July 4 - Independence Day in the U.S.

   Posted on July 4, 2022     


This is an update of my post published on July 4, 2011:




The Fourth of July is the day that the American Congress adopted the Declaration of Independence, in 1776. The Declaration was written by a “Committee of Five,” which included Robert Livingston, Roger Sherman, John Adams, Benjamin Franklin, and Thomas Jefferson. Why do most people only credit Jefferson? He was in fact “the principle author.” The other four members of the committee asked him to write the first draft, and during the two weeks that he wrote the document, they suggested changes.
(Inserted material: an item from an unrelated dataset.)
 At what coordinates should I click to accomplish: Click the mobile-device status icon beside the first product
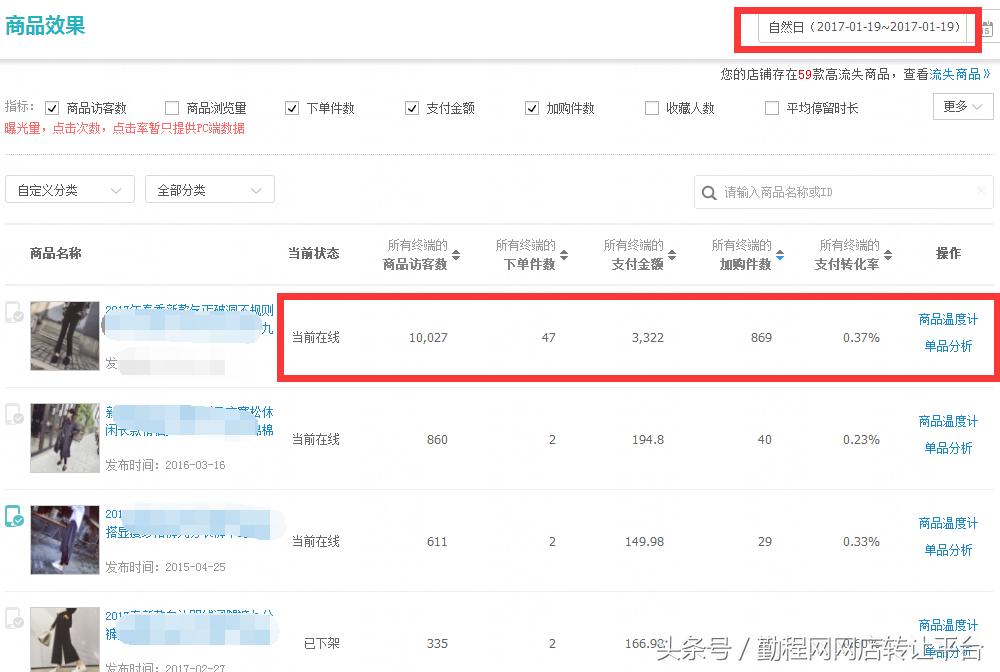point(13,311)
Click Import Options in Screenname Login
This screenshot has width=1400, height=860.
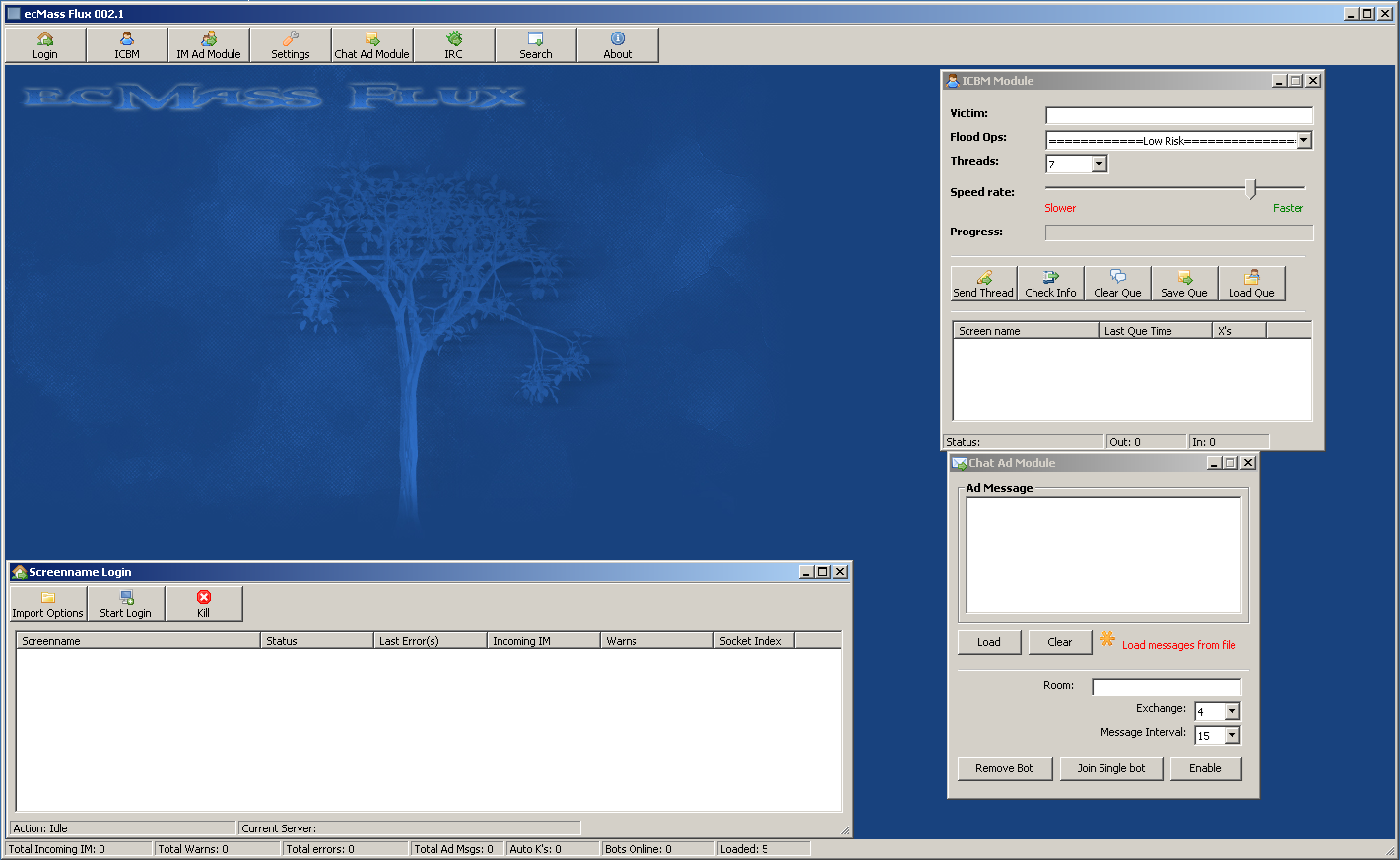(48, 604)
Later, Congress made a few major changes when they eliminated one passage that criticized the British people and another passage that was a scathing denunciation of the slave trade. 

The Declaration famously includes the words, “We hold these truths to be self-evident, that all men are created equal, that they are endowed by their Creator with certain unalienable Rights, that among these are Life, Liberty and the pursuit of Happiness." I recently went to Seneca Falls National Historical Park and viewed the Seneca Falls Declaration, dated 1848: “We hold these truths to be self-evident, that all men and women are created equal.”


I also saw the construction of the Martin Luther King, Jr., memorial in Washington, D.C.; King said as part of his famous “I Have a Dream” speech (1963), “I have a dream that one day this nation will rise up and live out the true meaning of its creed: 'We hold these truths to be self-evident: that all men are created equal.'”

People in the U.S. often celebrate the Fourth with fireworks, parades, and barbecues.